[[ Supplied data open ]]
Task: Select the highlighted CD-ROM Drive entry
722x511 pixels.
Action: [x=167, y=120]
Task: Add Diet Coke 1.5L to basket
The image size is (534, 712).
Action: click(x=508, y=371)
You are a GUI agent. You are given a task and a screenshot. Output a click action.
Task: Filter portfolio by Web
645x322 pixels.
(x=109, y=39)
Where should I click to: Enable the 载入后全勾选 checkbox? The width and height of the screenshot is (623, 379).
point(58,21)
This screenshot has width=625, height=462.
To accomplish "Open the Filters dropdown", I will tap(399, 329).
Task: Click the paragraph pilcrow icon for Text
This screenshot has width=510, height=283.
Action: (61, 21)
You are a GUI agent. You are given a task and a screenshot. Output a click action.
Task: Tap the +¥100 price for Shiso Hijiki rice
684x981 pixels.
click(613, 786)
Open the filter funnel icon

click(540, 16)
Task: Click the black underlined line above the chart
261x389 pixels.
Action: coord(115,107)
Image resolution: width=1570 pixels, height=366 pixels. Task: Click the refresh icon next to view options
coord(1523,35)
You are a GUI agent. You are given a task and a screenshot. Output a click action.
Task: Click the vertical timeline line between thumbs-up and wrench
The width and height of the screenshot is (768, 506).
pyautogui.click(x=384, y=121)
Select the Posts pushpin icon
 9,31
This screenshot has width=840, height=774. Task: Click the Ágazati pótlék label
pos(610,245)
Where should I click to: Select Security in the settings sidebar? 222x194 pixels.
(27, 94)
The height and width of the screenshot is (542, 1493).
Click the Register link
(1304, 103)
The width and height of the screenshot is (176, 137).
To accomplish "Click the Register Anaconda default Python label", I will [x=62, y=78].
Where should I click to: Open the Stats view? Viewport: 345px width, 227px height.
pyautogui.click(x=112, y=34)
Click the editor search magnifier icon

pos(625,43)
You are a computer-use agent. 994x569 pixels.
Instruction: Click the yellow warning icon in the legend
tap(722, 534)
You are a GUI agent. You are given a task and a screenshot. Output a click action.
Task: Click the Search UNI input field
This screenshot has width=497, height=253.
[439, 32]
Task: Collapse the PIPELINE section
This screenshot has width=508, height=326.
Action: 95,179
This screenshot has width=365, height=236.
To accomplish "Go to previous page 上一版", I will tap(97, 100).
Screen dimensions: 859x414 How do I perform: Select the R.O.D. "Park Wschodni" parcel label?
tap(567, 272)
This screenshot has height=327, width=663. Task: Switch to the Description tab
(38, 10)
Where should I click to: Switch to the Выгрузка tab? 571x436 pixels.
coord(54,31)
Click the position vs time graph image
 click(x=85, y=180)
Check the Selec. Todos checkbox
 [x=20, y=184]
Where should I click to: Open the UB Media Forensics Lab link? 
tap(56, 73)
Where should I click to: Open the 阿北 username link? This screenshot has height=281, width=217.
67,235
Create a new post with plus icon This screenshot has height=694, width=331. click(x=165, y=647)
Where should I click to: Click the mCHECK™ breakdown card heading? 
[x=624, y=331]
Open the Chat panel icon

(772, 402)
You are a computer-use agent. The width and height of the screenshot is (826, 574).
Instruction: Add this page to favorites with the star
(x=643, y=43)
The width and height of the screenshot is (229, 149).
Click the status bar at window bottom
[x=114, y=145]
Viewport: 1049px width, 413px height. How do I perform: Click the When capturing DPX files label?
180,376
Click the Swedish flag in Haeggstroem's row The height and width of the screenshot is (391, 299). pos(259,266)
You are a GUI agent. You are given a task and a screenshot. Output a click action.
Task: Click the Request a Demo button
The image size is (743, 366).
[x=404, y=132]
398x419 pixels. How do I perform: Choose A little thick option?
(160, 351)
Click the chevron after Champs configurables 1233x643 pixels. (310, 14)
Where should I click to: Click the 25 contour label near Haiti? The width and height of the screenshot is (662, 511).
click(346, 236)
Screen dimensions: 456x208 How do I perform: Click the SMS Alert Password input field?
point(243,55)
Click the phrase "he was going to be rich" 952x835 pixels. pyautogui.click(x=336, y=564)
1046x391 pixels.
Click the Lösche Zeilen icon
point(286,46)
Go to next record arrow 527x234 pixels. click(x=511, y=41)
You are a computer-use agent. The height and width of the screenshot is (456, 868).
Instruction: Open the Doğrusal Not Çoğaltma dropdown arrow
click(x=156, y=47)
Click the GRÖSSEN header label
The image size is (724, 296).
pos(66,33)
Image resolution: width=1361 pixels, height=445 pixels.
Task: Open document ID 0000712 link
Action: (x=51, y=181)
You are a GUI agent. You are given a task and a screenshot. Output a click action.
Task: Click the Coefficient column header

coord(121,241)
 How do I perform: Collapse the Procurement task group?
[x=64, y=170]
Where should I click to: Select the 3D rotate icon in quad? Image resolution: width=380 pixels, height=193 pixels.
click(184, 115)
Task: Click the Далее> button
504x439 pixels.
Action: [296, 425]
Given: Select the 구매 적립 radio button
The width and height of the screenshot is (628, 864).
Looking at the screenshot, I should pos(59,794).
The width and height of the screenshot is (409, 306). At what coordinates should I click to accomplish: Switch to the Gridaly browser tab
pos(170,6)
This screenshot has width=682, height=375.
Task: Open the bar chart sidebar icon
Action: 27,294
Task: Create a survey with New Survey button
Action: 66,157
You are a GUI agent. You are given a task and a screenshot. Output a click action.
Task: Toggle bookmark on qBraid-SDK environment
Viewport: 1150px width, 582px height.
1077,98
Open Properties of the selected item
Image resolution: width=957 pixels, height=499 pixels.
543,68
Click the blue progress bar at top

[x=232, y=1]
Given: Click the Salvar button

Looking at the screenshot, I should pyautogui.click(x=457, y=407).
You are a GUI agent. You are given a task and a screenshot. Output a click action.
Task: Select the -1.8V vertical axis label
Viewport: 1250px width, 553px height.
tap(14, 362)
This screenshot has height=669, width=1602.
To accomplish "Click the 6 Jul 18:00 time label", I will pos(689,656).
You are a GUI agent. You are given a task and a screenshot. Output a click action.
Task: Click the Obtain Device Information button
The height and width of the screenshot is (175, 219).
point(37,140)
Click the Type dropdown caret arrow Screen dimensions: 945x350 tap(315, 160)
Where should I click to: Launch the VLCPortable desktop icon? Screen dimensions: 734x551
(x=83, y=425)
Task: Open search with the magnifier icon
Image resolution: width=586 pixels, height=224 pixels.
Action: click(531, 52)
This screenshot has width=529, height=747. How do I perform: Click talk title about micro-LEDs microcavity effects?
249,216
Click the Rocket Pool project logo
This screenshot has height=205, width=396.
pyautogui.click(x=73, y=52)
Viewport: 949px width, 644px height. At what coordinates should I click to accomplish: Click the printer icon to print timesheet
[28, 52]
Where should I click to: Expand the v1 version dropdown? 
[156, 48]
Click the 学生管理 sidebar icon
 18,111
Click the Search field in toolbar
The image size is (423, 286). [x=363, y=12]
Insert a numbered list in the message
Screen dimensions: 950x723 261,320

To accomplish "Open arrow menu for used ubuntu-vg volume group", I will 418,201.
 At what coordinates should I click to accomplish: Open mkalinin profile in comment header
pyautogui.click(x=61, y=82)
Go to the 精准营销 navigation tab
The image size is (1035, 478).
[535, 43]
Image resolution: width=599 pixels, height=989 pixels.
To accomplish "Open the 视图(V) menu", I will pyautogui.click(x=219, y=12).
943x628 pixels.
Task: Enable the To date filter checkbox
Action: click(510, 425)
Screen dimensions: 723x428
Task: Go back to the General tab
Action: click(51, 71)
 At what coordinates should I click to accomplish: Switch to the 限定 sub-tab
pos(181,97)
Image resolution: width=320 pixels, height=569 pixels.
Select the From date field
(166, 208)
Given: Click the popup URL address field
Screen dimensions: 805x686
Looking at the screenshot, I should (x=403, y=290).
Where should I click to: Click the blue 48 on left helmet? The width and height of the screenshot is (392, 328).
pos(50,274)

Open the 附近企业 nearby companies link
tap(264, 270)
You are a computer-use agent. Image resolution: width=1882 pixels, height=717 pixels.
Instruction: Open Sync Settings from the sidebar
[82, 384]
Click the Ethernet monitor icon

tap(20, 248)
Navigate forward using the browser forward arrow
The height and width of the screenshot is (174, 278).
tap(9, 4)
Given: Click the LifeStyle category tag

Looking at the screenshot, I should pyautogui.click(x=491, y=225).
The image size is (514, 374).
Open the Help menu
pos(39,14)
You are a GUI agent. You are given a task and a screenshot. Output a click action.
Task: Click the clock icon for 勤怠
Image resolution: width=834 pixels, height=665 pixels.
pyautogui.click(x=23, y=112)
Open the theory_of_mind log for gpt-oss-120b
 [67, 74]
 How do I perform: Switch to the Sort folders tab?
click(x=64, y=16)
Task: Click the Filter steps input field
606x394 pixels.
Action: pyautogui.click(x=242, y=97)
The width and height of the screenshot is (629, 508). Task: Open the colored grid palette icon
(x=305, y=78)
[[ Supplied data closed ]]
Please print verbatim each line from the first line of the entries above to the line that contains "Task: Click the paragraph", inclusive, and nothing more.

Task: Select the highlighted CD-ROM Drive entry
722x511 pixels.
Action: [x=167, y=120]
Task: Add Diet Coke 1.5L to basket
The image size is (534, 712).
Action: click(x=508, y=371)
You are a GUI agent. You are given a task and a screenshot. Output a click action.
Task: Filter portfolio by Web
645x322 pixels.
(x=109, y=39)
Where should I click to: Enable the 载入后全勾选 checkbox? The width and height of the screenshot is (623, 379).
point(58,21)
This screenshot has width=625, height=462.
To accomplish "Open the Filters dropdown", I will tap(399, 329).
Task: Click the paragraph pilcrow icon for Text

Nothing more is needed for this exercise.